What you have to do -
Copy the listing that follows, line for line, without a single difference.

Information given -
══════════

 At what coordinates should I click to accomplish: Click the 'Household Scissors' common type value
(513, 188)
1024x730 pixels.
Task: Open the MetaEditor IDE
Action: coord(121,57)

══════════

Reply to the task -
 At what coordinates should I click to accomplish: Click the 'Household Scissors' common type value
(513, 188)
1024x730 pixels.
Task: Open the MetaEditor IDE
Action: coord(121,57)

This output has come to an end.